§ Tarefa 1:
Responda às perguntas abaixo com base no relato da caminhada pela trilha do Vau.
(a) Em que ano do magistério estava a copeira da pousada?
(b) De que material é feita a igreja de Santo Antônio?
(c) Para o que apontavam as escavações esparsas com grandes placas rochosas removidas?
§ Tarefa 2: Devolva, do relato da caminhada pela trilha do Vau, tudo desde "Circulei por entre" até "maciçamente de pedra.", sem nenhuma alteração.
§ Tarefa 3: Dê sequência ao relato da caminhada pela trilha do Vau, começando logo após a última frase apresentada.

**** Trecho para leitura

Dormi maravilhosamente bem no quarto silencioso da pousada silenciosa em cidade silenciosa. Nem precisei conferir o horário de acordar ao ouvir as seis badaladas da igreja matriz.
Comi bem no café da manhã servido na própria cozinha da pousada. A copeira cursava o último ano do magistério, pretendendo seguir pedagogia na universidade, embora sonhasse estudar artes cênicas, carreira mal vista pela família dela.
Circulei por entre becos e ruelas fascinantes, algumas ladeiras, o ribeirão do Inferno fluindo com pouca água pelas pedras. As colinas e montanhas ao redor, as casas de pedra mineira, o casario antigo e a igreja de Santo Antônio, maciçamente de pedra.
Segui pela rua lateral à igreja que mais à frente se transformou na trilha do Vau, em descida no meio da serra pedregosa. O ribeirão do Inferno se mantinha à esquerda, agora em vale mais afastado, mais alargado, mais profundo. O amplo vale do rio Itacambiruçu aparecia adiante, a partir do qual as sequências de montanhas rochosas ascendiam a perder de vista. Caminhei sobre pedras soltas e trechos arenosos, ao lado de cerrado e agreste repletos de mandacarus, xiquexiques, macambiras, flores amarelas, as minúsculas flores brancas e concentradas em pontos isolados. Escavações esparsas com grandes placas rochosas removidas apontavam para extintos pontos de garimpos de diamante.

********
**** Conteúdo dos dados

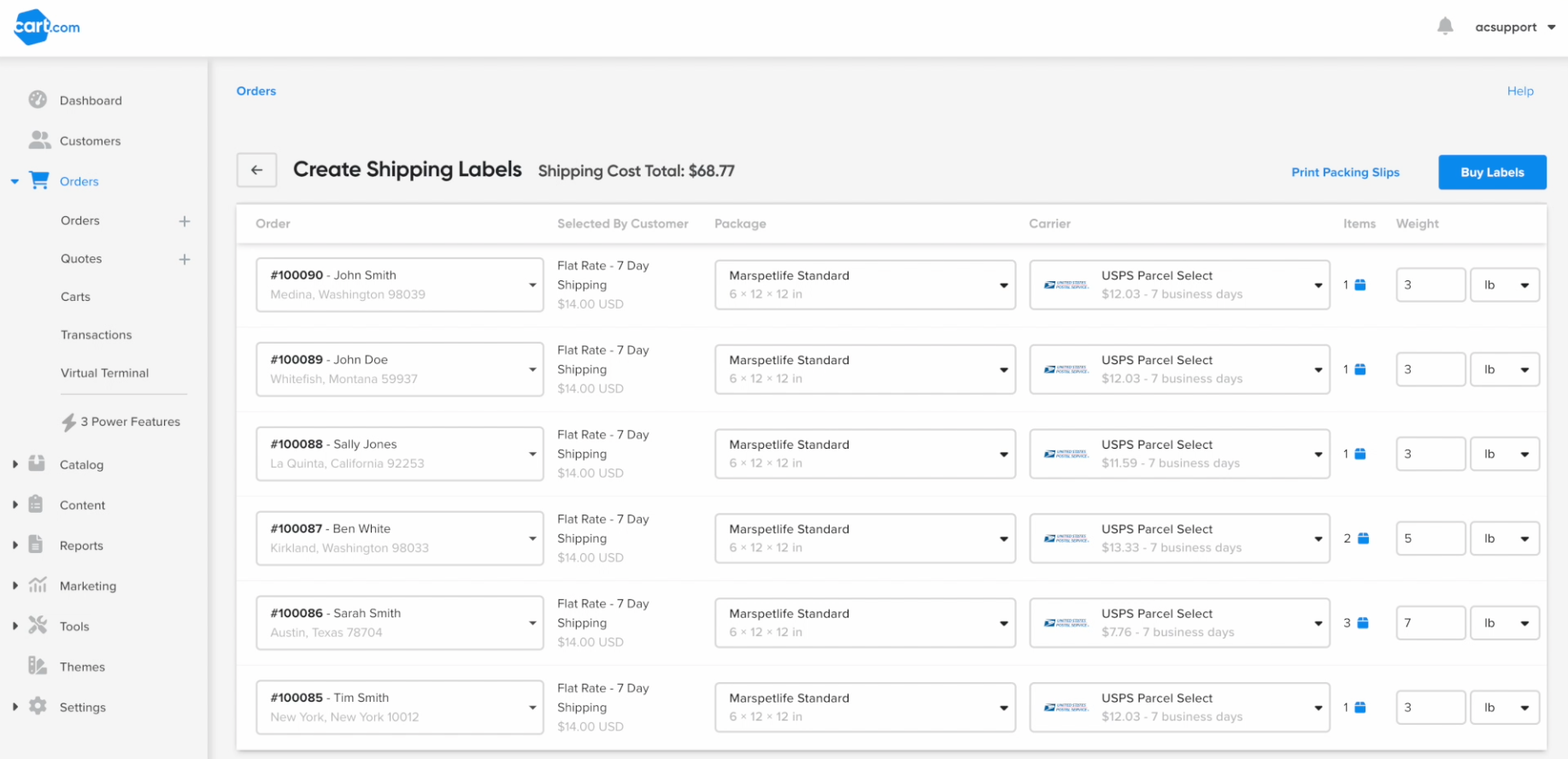The width and height of the screenshot is (1568, 759).
Task: Open Virtual Terminal in the sidebar
Action: pyautogui.click(x=104, y=373)
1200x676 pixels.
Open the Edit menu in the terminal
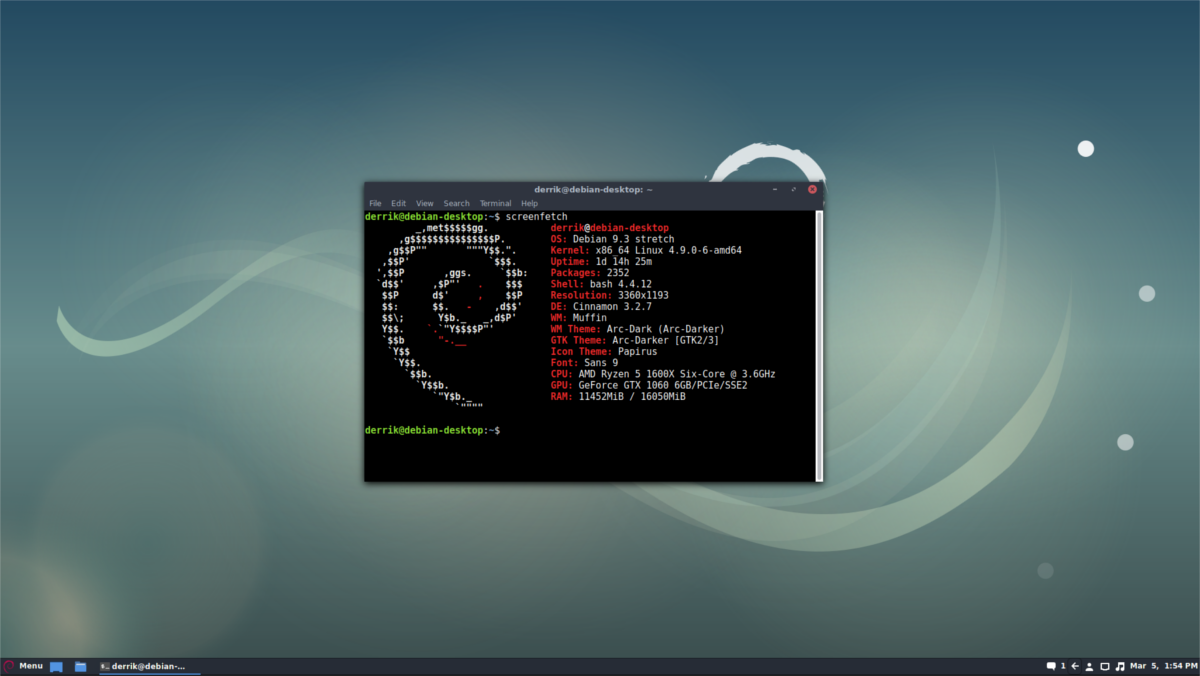click(398, 202)
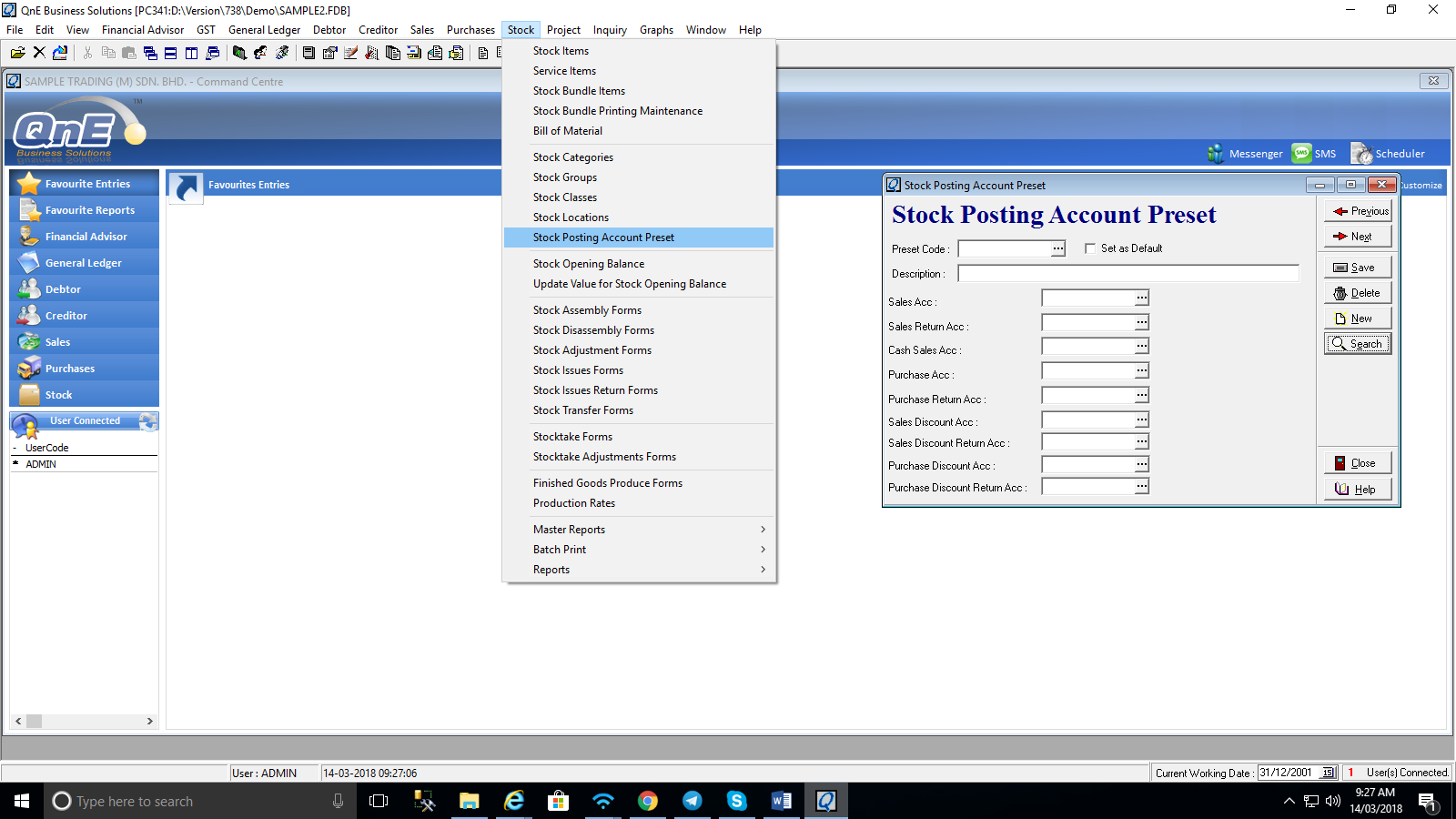
Task: Click the sidebar horizontal scrollbar right arrow
Action: click(150, 721)
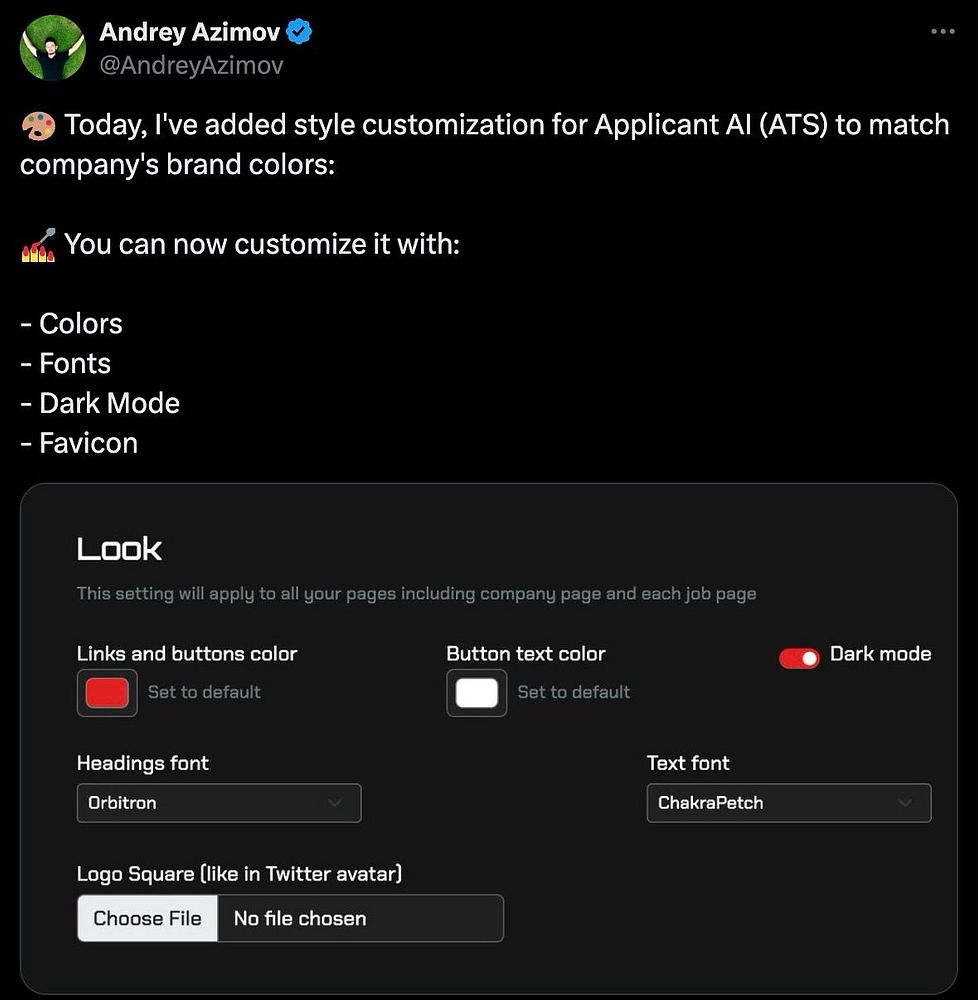Click the artist palette emoji
The image size is (978, 1000).
(38, 125)
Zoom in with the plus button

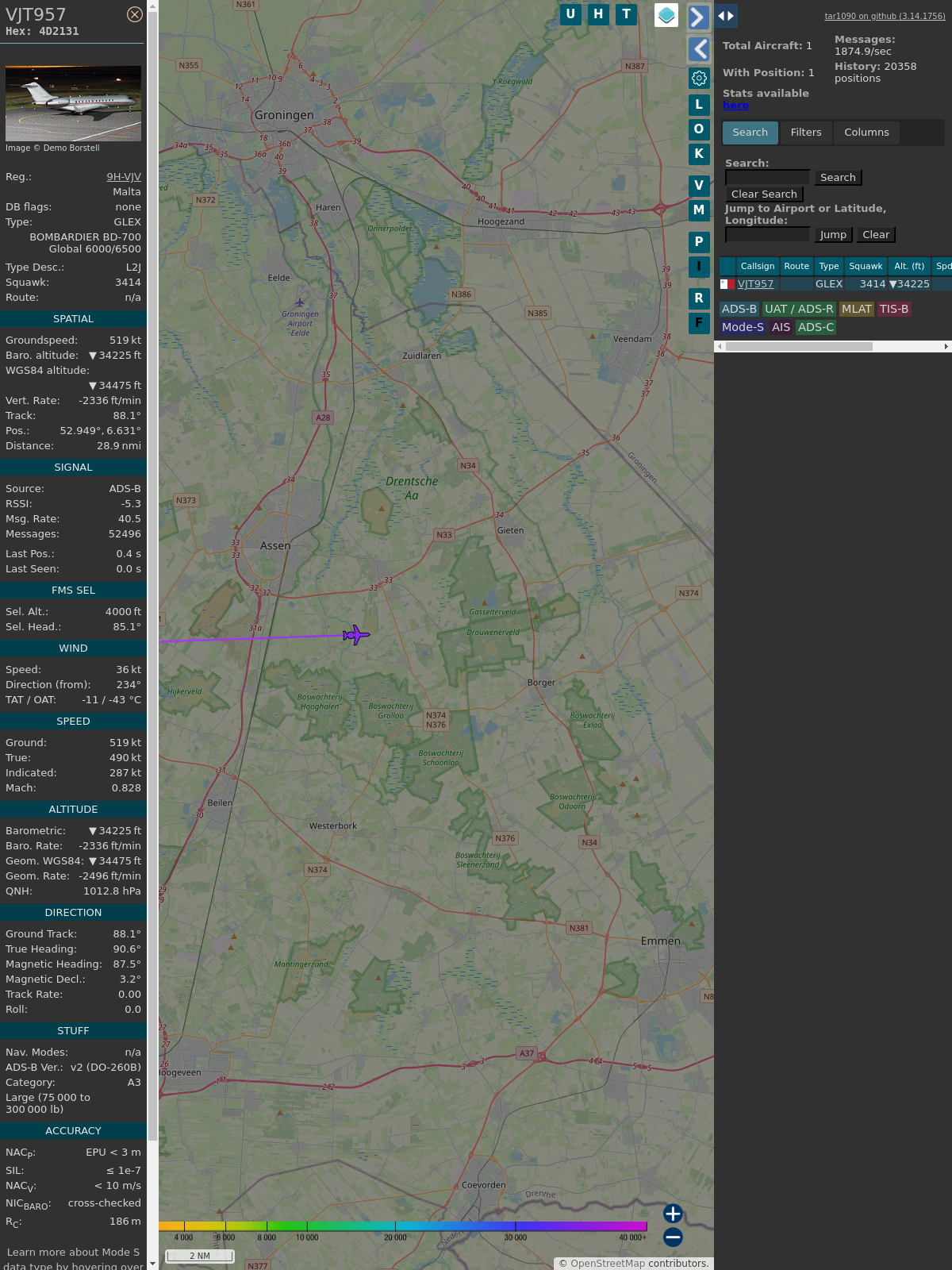[673, 1214]

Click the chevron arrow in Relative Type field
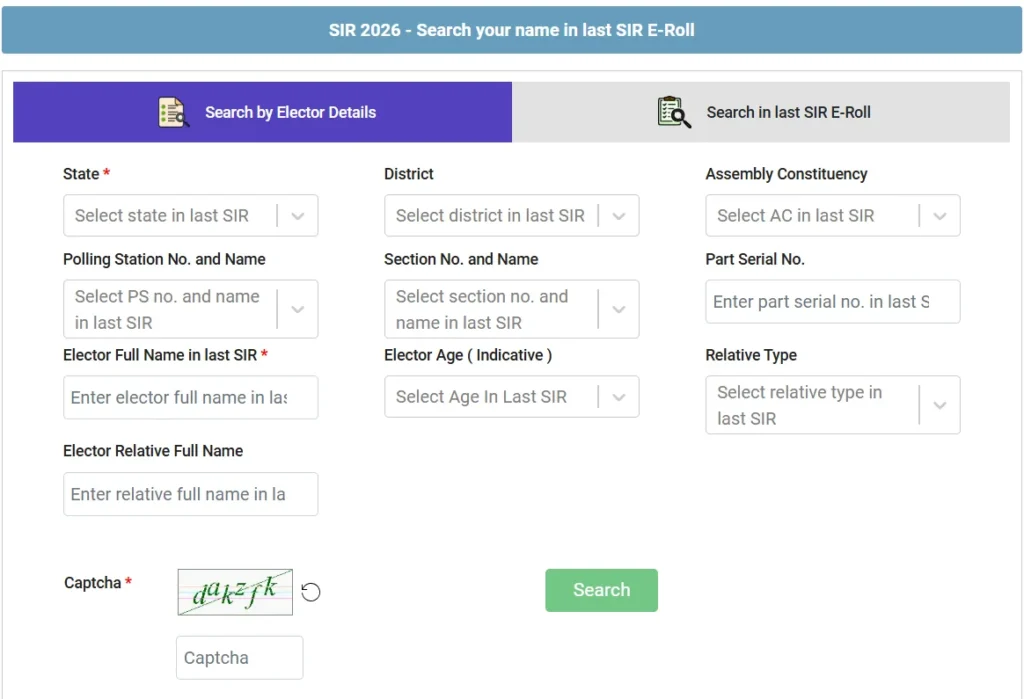tap(940, 405)
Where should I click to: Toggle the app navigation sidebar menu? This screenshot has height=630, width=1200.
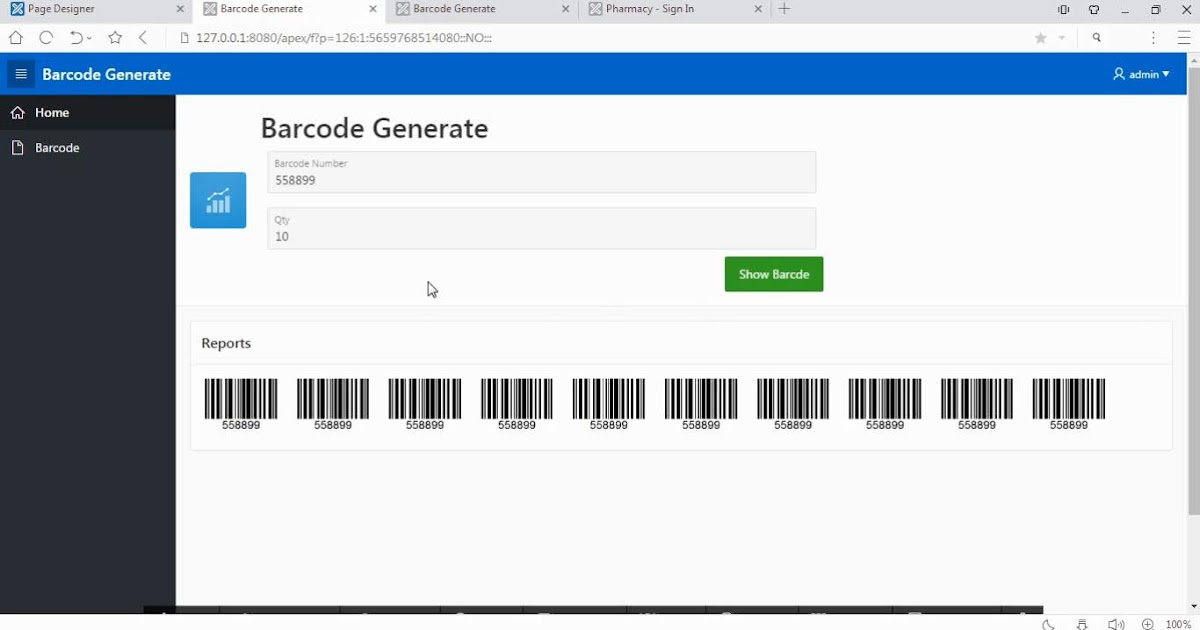[20, 73]
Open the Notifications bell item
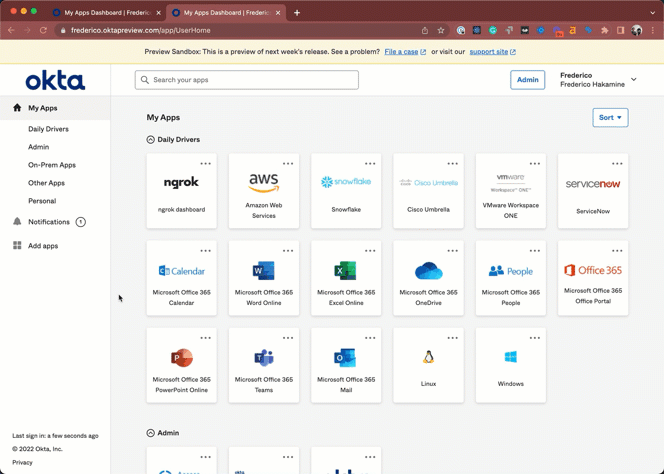Image resolution: width=664 pixels, height=474 pixels. tap(48, 222)
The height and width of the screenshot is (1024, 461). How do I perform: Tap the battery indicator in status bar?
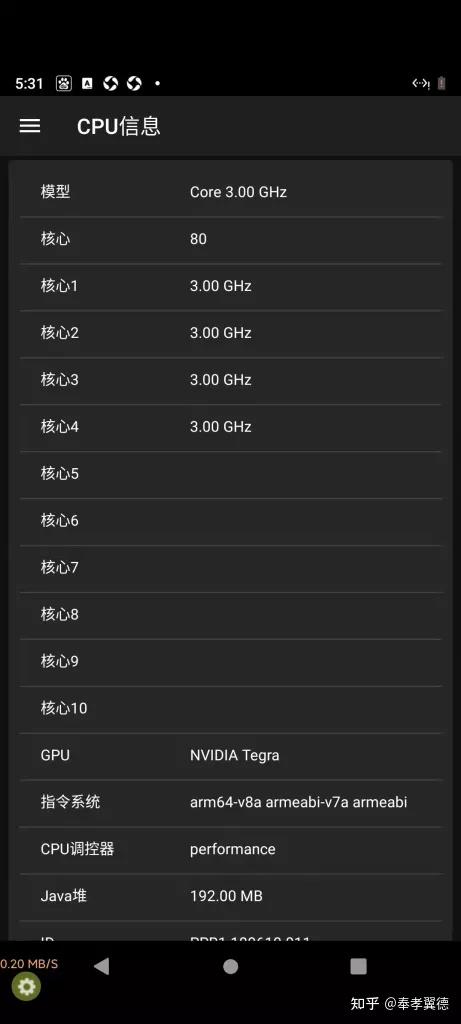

********

§ Resposta escrita 1:
(a) A copeira cursava o último ano do magistério.
(b) A igreja de Santo Antônio é feita maciçamente de pedra.
(c) Elas apontavam para extintos pontos de garimpos de diamante.

§ Resposta escrita 2:
Circulei por entre becos e ruelas fascinantes, algumas ladeiras, o ribeirão do Inferno fluindo com pouca água pelas pedras. As colinas e montanhas ao redor, as casas de pedra mineira, o casario antigo e a igreja de Santo Antônio, maciçamente de pedra.

§ Resposta escrita 3:
E bati de frente com o rio Itacambiruçu, de águas esverdeadas e praias de areias brancas, entre trechos de rochas acastanhadas. Somente eu, os pássaros, lagartos, a natureza em paz naquela manhã. O sol castigava sem dó nem piedade, queimando a pele, esquentando a cabeça mesmo com chapéu, me cegando em brilhos fortes.
A sede amargava a boca e a garganta ao pisar novamente nas ruas da cidade. Detonei garrafa grande de água, me sentei em restaurante e aguardei a fome dar sinal de vida. O ambiente oferecia sobre móveis antigos livros e textos sobre a região, fotos, pinturas. E trilha sonora embalava os clientes na base de música brasileira de qualidade, puxada por intérpretes das imediações, mais Elomar, Geraldo Azevedo, João Bosco, Vital Farias, entre outras feras do universo. E valeram as conversas sem fim com o proprietário sobre a história e situação atual da região. Ele chamou a atenção para os males sociais e ambientais causados pela monocultura de eucalipto, o deserto verde, a praga que beneficia meia dúzia de capitalistas da gang do agronegócio, enquanto a maioria sofre com a degradação ambiental, a falta de empregos, a diminuição do plantio e oferta de alimentos, antes cultivados naturalmente naquelas terras.
Saí aproveitando a luminosidade de fim de tarde, apreciando o contraste das ruas e construções com a serra pedregosa ao redor. A cada ladeira que subia e obtinha visão mais panorâmica desse cenário, mais me encantava com o local e mais me excitava com a possibilidade de ficar bastante por ali.
Jantei comida saborosa, sempre precedida de duas doses da cachaça curraleira e sucedida por cocada caseira. Dei voltas pelo centro iluminado de Grão Mogol, cujo resultado noturno encantava ainda mais.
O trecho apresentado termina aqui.